A sweeping survey on the world’s oldest profession was released today and it shows that prostitution in America, fueled by the Internet, is becoming a major organized business worth nearly a billion dollars annually.

The Urban Institute, through funding from the Department of Justice, took a detailed look at prostitution in eight states. The findings show Atlanta, Dallas, Denver, Kansas City, Miami, Seattle, San Diego, and Washington, DC shows that the sex trade touches all demographics with operations with women, families and friends facilitating entry into sex work.

The motivation is an ever-growing profit margin with pimps and traffickers interviewed for the study saying they took home between $5,000 to $34,000 a week.

The underground economy of the sex trade tracked to unforeseen benefits to third parties not directly linked to the act of sex itself. The study showed that non-sex workers such as drivers, secretaries and nannies, for example, are hired to keep operations run smoothly. The study cites on such instances, hotel managers and law enforcement agents sometimes helped offenders evade prosecution in exchange for money or services.
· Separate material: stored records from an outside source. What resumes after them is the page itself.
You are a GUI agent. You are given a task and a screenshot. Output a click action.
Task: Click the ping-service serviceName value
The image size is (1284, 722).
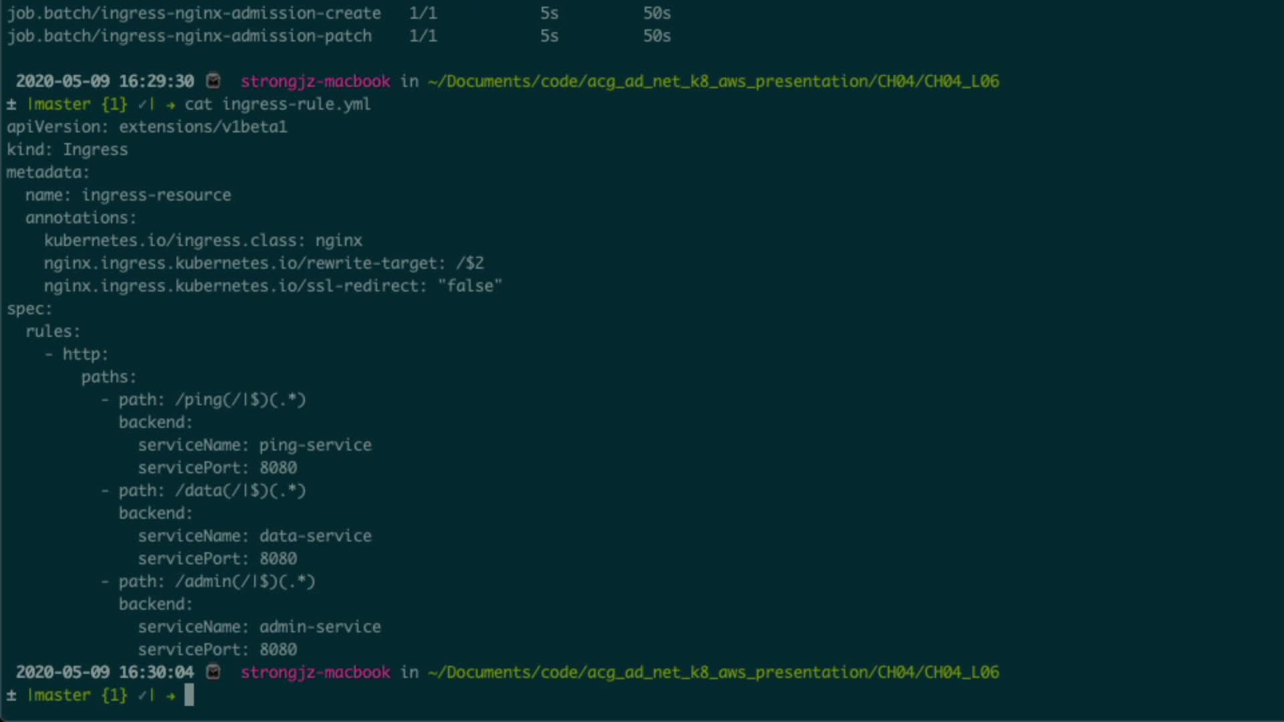[315, 445]
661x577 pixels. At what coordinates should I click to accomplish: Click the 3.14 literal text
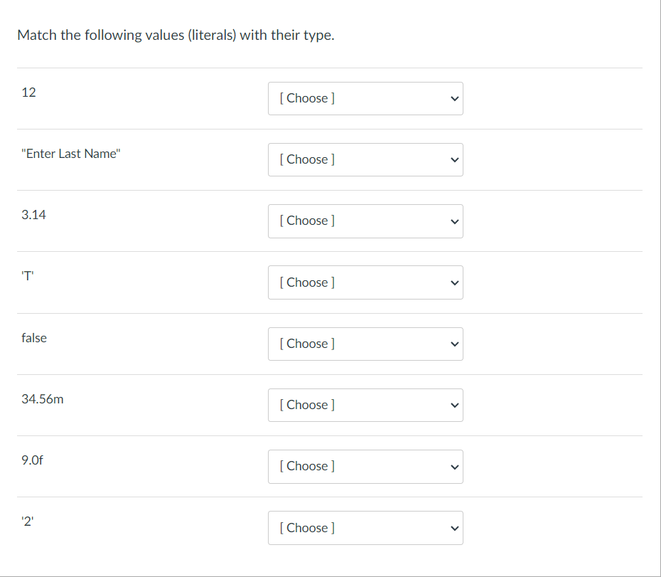33,215
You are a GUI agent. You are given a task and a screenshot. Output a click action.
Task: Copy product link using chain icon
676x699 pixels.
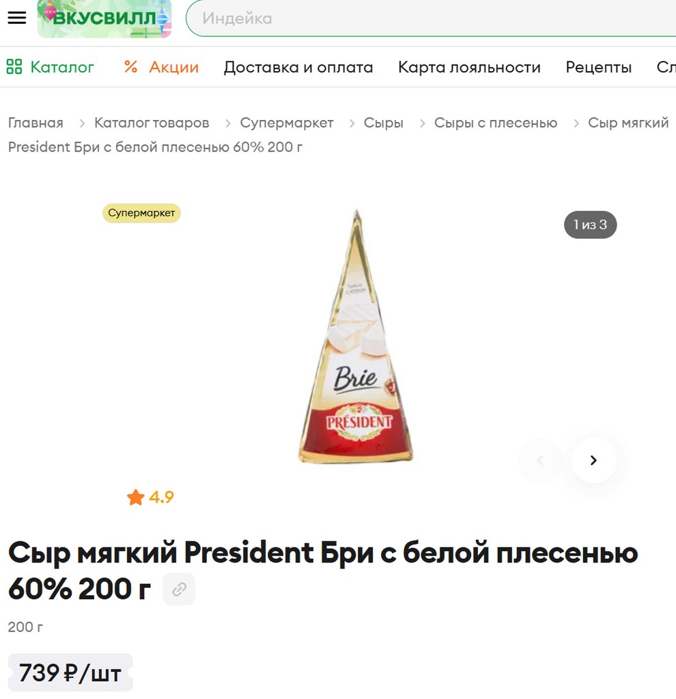pos(179,589)
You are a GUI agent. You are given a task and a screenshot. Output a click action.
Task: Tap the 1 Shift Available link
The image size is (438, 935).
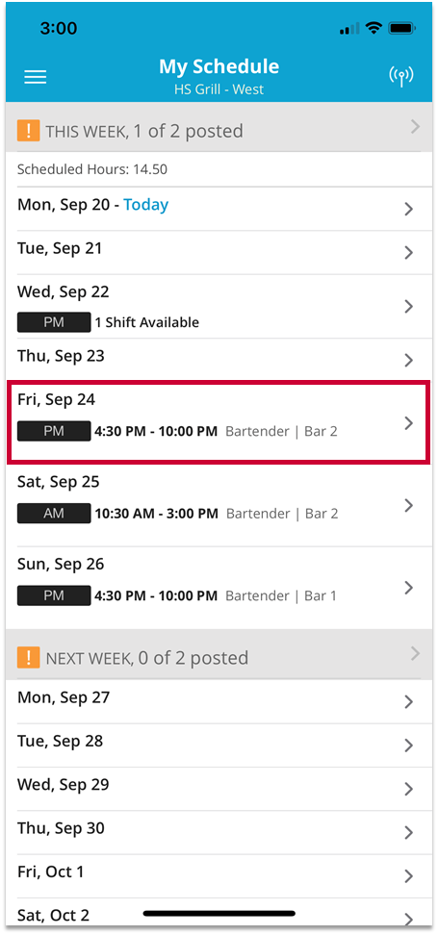146,322
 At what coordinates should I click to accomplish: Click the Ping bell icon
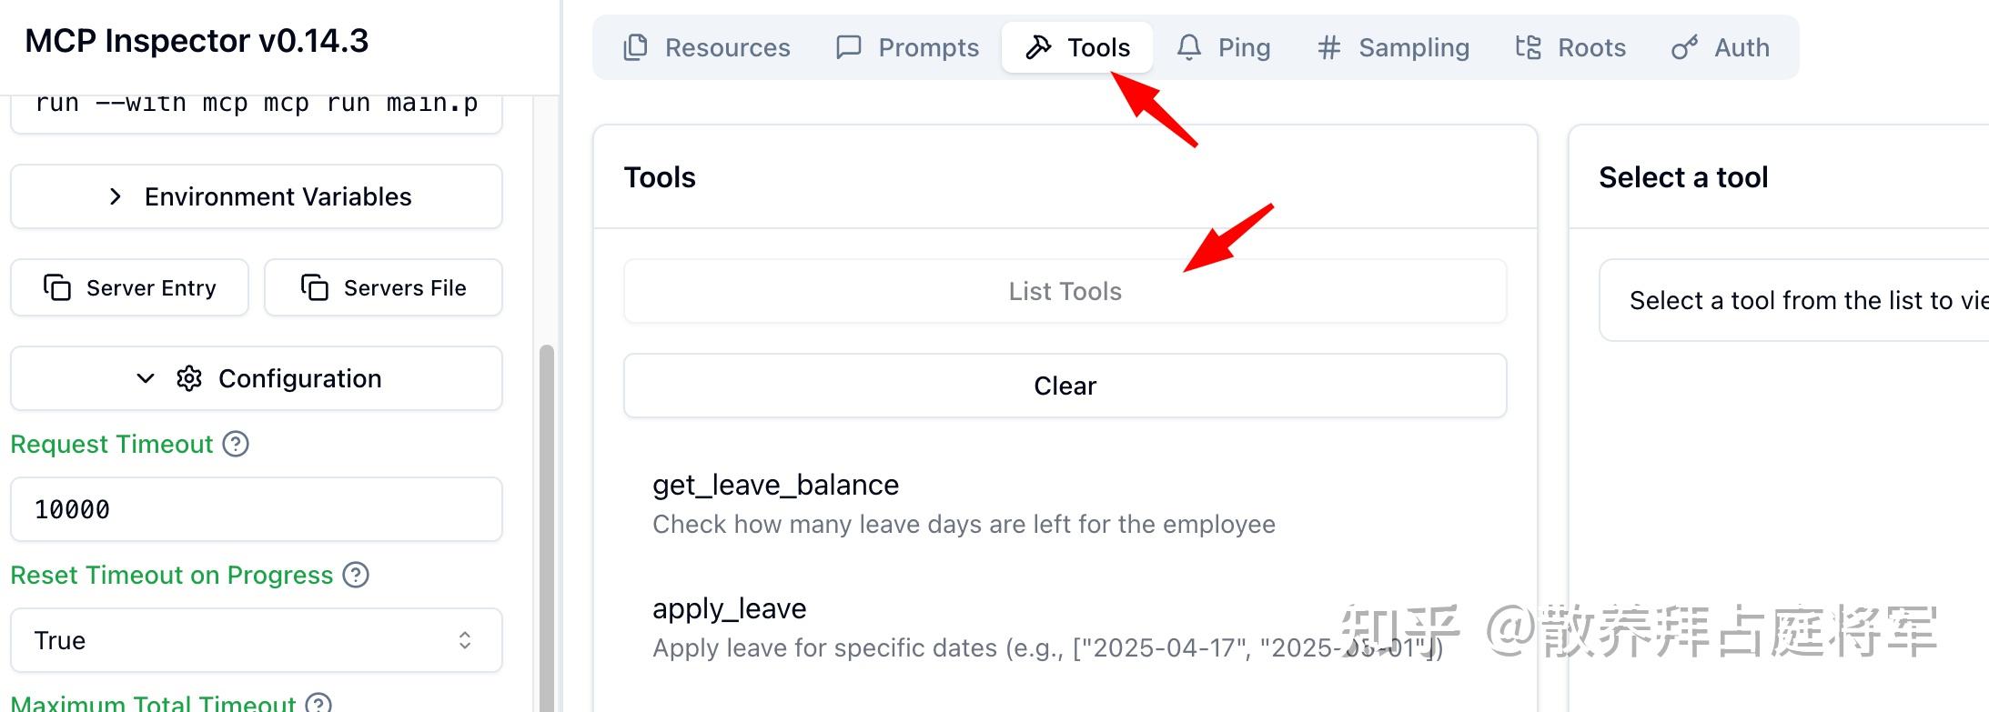pos(1188,47)
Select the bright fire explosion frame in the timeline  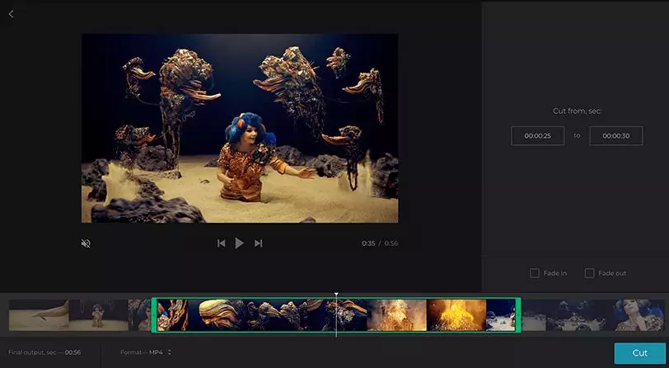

Law enforcement in one city reported that erotic Asian massage parlors would purchase the names of licensed acupuncturists to fake legitimacy. Even feuding gang members occasionally joined forces in the sex trade, prioritizing profit over turf wars, according to the report.

But perhaps what has helped the illegal sex trade evolve most dramatically is the Internet. The report says prostitution is decreasing on the street, but thriving online. Advertisements on social media and sites like Craigslist.com and Backpage.com entice potential workers and customers. Those determined to be in the business, but who find their local resources drying up, often go online to solicit business or take advantage of opportunities in other cities.

The report says the Internet works both ways, however. An online presence makes it both easier for law enforcement to track activity in the underground sex economy and for an offender to promote and provide access to the trade. And it is the increasing vigilance of law enforcement online that is has spotted an even more disturbing trend. According to the report, child pornography is escalating.

The free exchange of online child porn communities has been cited as reinforcing the behavior of pedophiles who believe their passive participation is a “victimless crime.” The report says sex offenders believed that their crimes were low risk even in the face of potential prosecution. Those who got caught for child pornography generally had low technological know-how, and multiple pimp offenders expressed that “no one actually gets locked up for pimping,” despite their own incarcerations.

Wholesale changes in policy reportedly could help curb the growing and ever-more-sophisticated sex trade. The steps suggested are:

  • Increase awareness among school officials and the general public about the realities of sex trafficking to deter victimization and entry.
  • Consistently enforce the laws for offenders to diminish low-risk perception.
  • Impose more fines for ad host websites.
  • Cross-train drug, sex, and weapons trade investigators to better understand circuits and overlaps.
  • Continue using federal and local partnerships to disrupt travel circuits and identify pimps.
  • Offer law enforcement training for both victim and offender interview techniques, including identifying signs of psychological manipulation.